1 can artichoke hearts
sunflower oil
white wine vinegar
dried herbs and spices (such as thyme, oregano, bay leaf, red pepper, salt and pepper)
lemon peel slices
garlic clove
10 kalamata olives
2 tablespoons chopped parsley
sliced bread

Marinate the artichoke hearts overnight. Combine the oil, vinegar, herbs and spices, garlic, and lemon peel in a container with the artichoke hearts. Refrigerate overnight.

Remove the artichokes from the marinade. Discard the garlic and other large bits, but keep the liquid. Chop up the olives and artichoke. You can put it all back into the marinade. Combine with the parsley. Add a little more white wine vinegar if needed.

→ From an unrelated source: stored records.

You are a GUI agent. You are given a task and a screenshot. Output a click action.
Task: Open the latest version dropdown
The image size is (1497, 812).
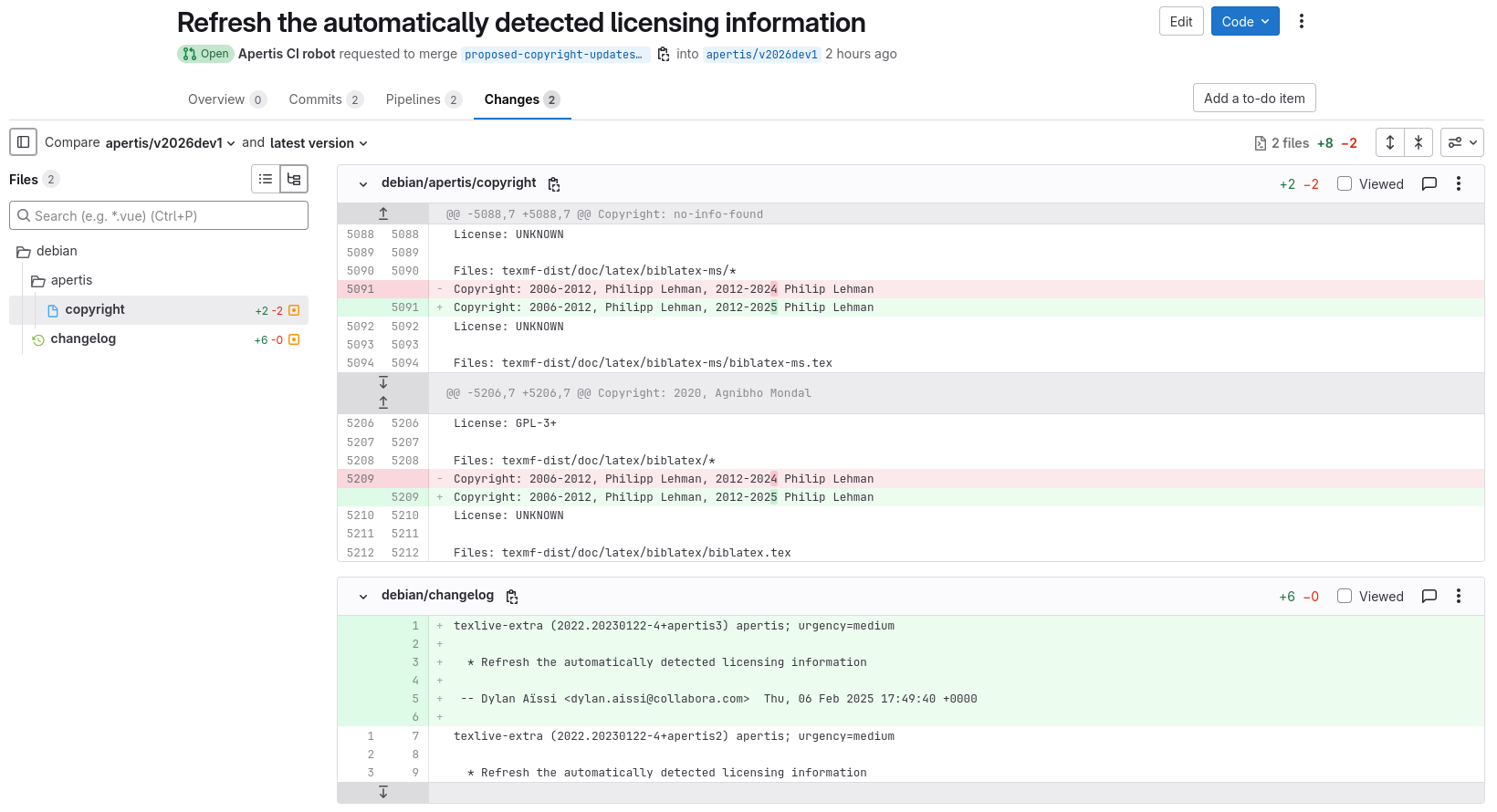pyautogui.click(x=319, y=143)
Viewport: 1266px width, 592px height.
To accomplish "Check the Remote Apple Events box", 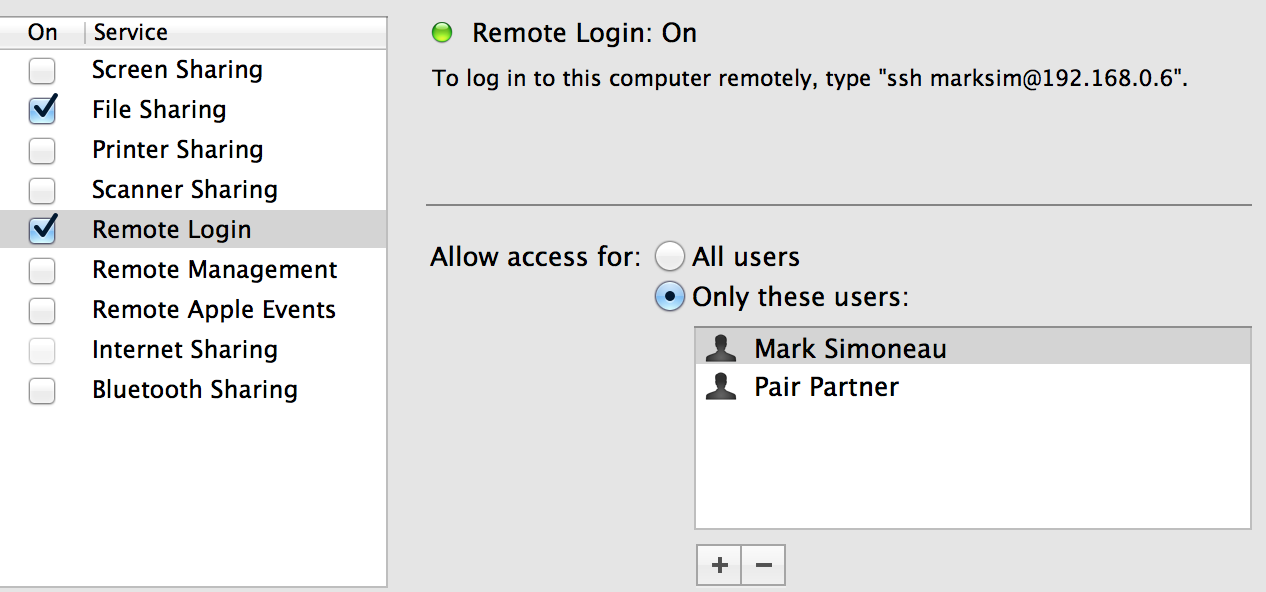I will (42, 310).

Toast or grill the bread. Top with the artichoke mixture.

Call this part of the series of holidays that should be. Other posts in the series:

Friend Day Deserves Pistachio Blueberry Loaf Cake with Honey Butter


Yogurt Cheese Picnic Day Dinner


A parting thought: 2012 is extra special because on June 30 we get an extra second. What will you do with yours?

One thought on “Happy Leap Day! Here’s to quadrennial traditions and the artichoke.

  1. Forgot to tell you- this sounds yummy! Now I know what to do with left over kalamata olives. Thanks for sharing, Brynne!